Le jugement rendu par Bruxelles demande que la SNCM rende à l’Assemblée de Corse 220 M€ perçus durant cinq années au titre d’un service complémentaire jugé contraire aux règles de la libre concurrence. Or une telle pénalité, si elle est confirmée, ouvrirait la porte à la remise en cause de l’acquisition faite en 2007 par Veolia. L’Etat se retrouverait alors seul face aux conséquences  sociales de la débâcle financière qui s’ensuivrait.

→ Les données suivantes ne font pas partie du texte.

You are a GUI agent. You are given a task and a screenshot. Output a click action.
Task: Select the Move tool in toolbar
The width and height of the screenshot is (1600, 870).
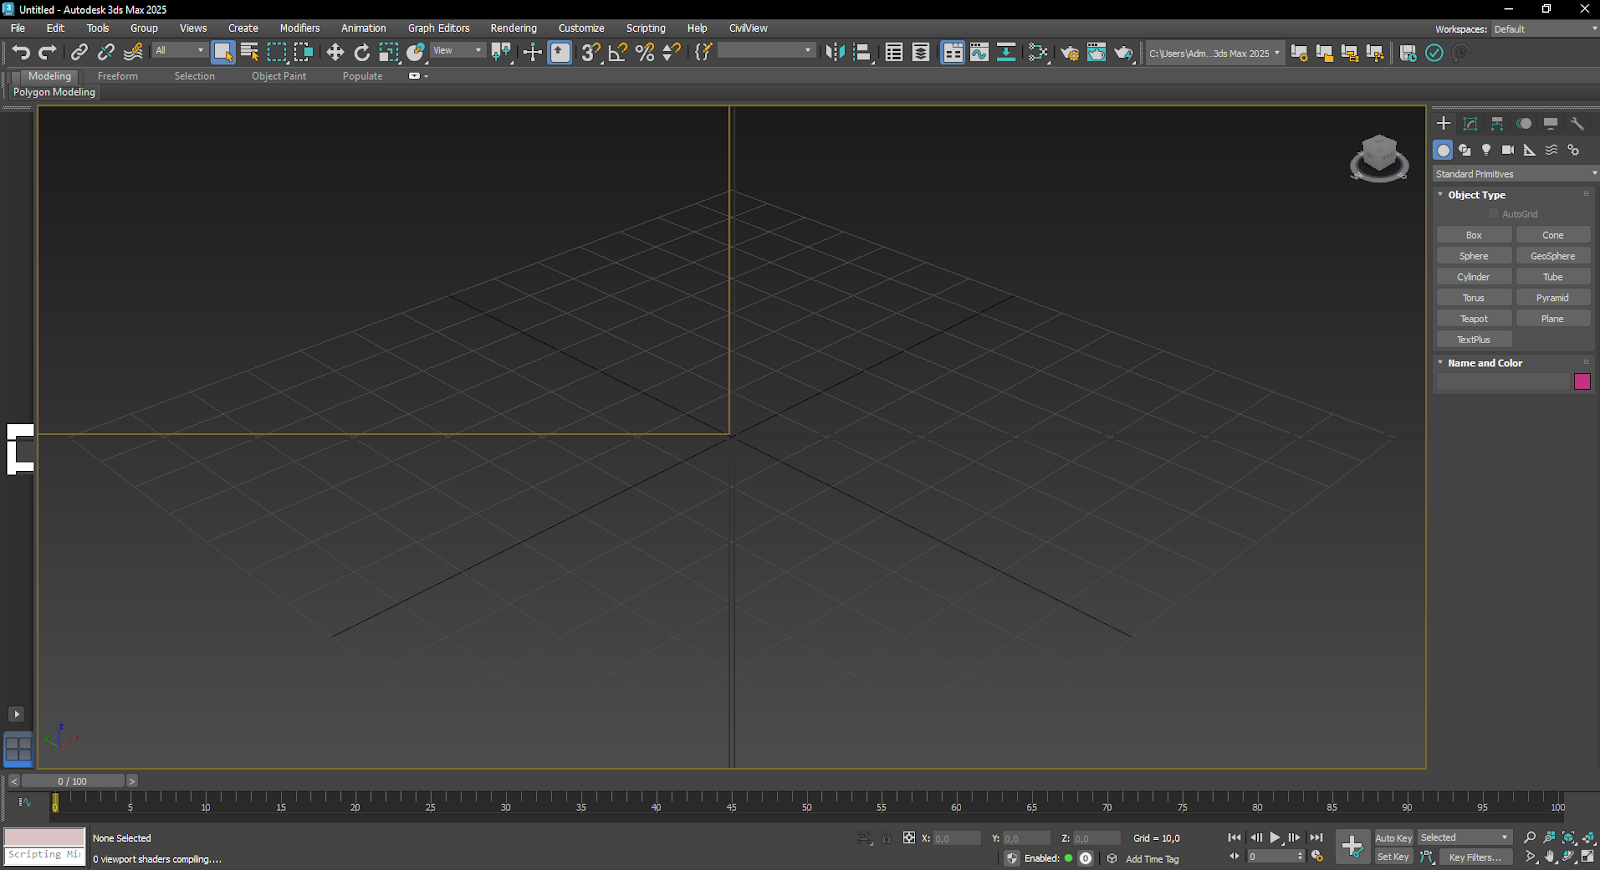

L’Exécutif, sans doute tenu par des engagements pré-électoraux, propose 104 M€ sans indexation, ce qui sous-entend qu’il espère que l’Etat lachera les 50 M€ qui sont en train de plomber les comptes de la CTC. Or aucun signe favorable n’a été donné de ce côté-là, bien au contraire. La SNCM, de son côté, demande 107 M€ avec indexation, autant dire de quoi mettre les finances de l’Assemblée de Corse définitivement par terre.

Le groupe Femu a Corsica a posé de façon ferme durant le débat de l’Assemblée de Corse l’horizon indépassable de la négociation, 90 M€ sur la période, sans aucune révision en cours de route. C’est la seule proposition qui permette à la fois de « tenir » le coût du service dans le cadre de la dotation et de résorber l’impasse de 50 M€ accumulée sur 2008-2013. Les intérêts de la Corse interdisent d’aller plus loin. Or, à ce niveau, l’attelage SNCM/CMN ne pourra probablement plus tenir, et le système en place pourrait imploser.
Ce serait alors la fin d’une époque.